━━ MATERIAL FOR THE TASK

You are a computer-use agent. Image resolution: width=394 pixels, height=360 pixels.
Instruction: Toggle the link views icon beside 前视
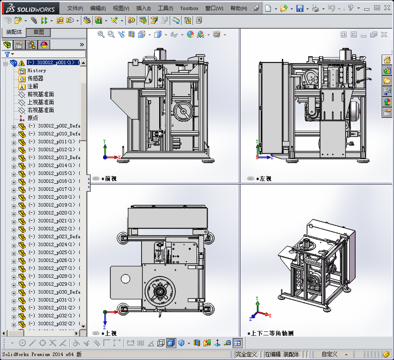(x=96, y=178)
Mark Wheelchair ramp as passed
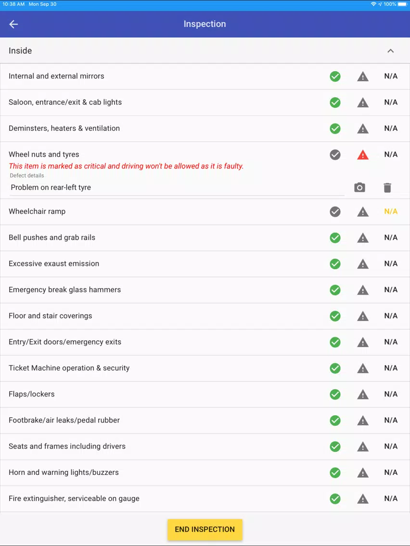This screenshot has width=410, height=546. pyautogui.click(x=335, y=211)
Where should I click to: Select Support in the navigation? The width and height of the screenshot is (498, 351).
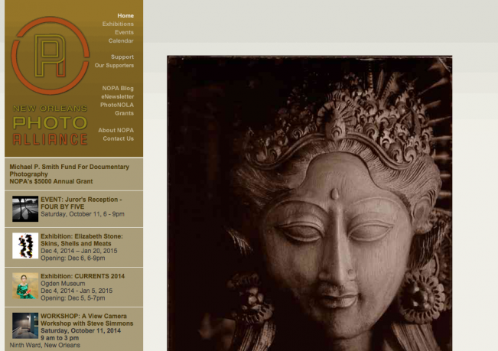pyautogui.click(x=122, y=57)
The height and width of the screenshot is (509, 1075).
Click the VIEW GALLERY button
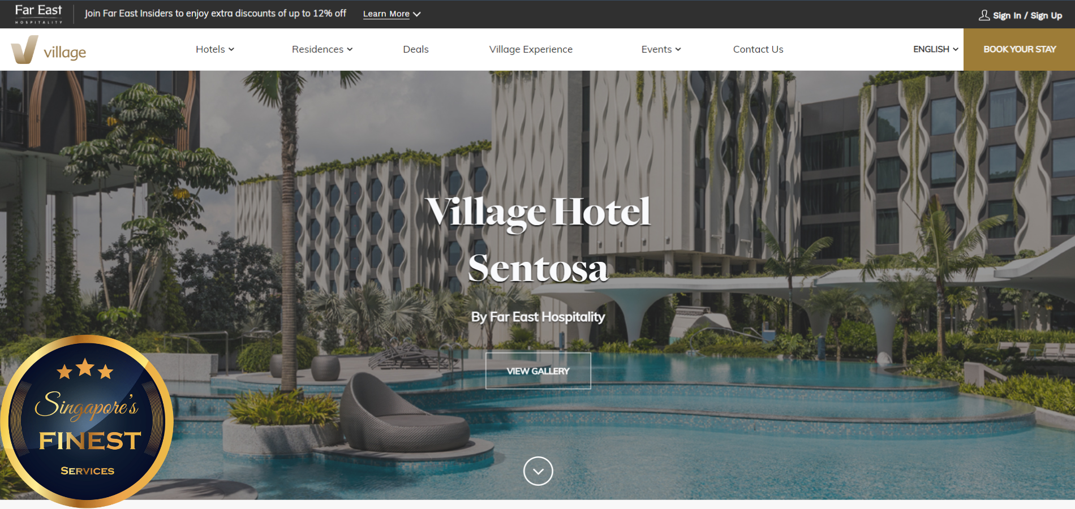coord(538,371)
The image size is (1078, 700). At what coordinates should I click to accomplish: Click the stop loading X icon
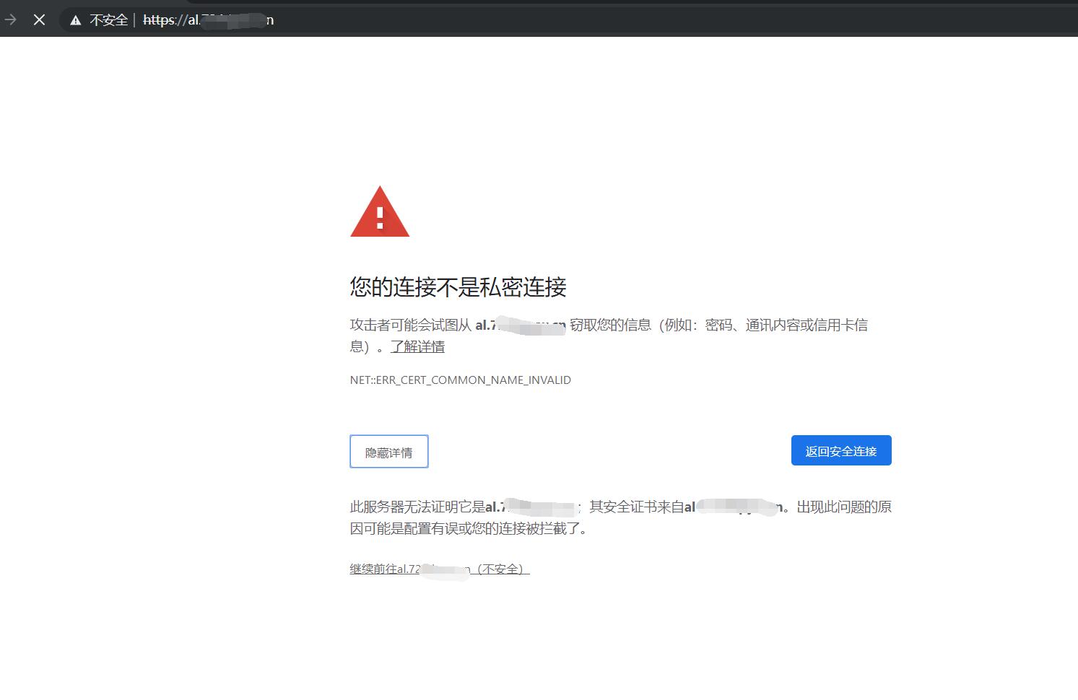click(x=40, y=19)
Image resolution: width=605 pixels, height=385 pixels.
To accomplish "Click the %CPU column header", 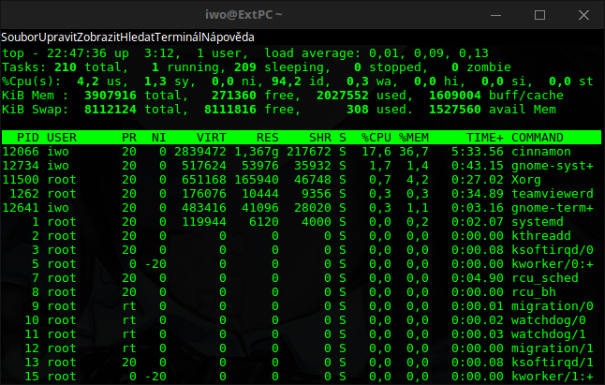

━━━━

• EXERCISE BRIEF:
Output the complete listing exactly. Pictures stay out.

• RESULT OF THIS TASK:
You are a computer-use agent. Image resolution: width=394 pixels, height=360 pixels.
Instruction: Toggle the link views icon beside 前视
(x=96, y=178)
Mark Wheelchair ramp as passed
This screenshot has width=410, height=546. pyautogui.click(x=335, y=211)
Where should I click to: Select Support in the navigation? The width and height of the screenshot is (498, 351).
pyautogui.click(x=122, y=57)
The height and width of the screenshot is (509, 1075).
Click the VIEW GALLERY button
coord(538,371)
The image size is (1078, 700). At what coordinates should I click to accomplish: Click the stop loading X icon
click(x=40, y=19)
Image resolution: width=605 pixels, height=385 pixels.
To accomplish "Click the %CPU column header", 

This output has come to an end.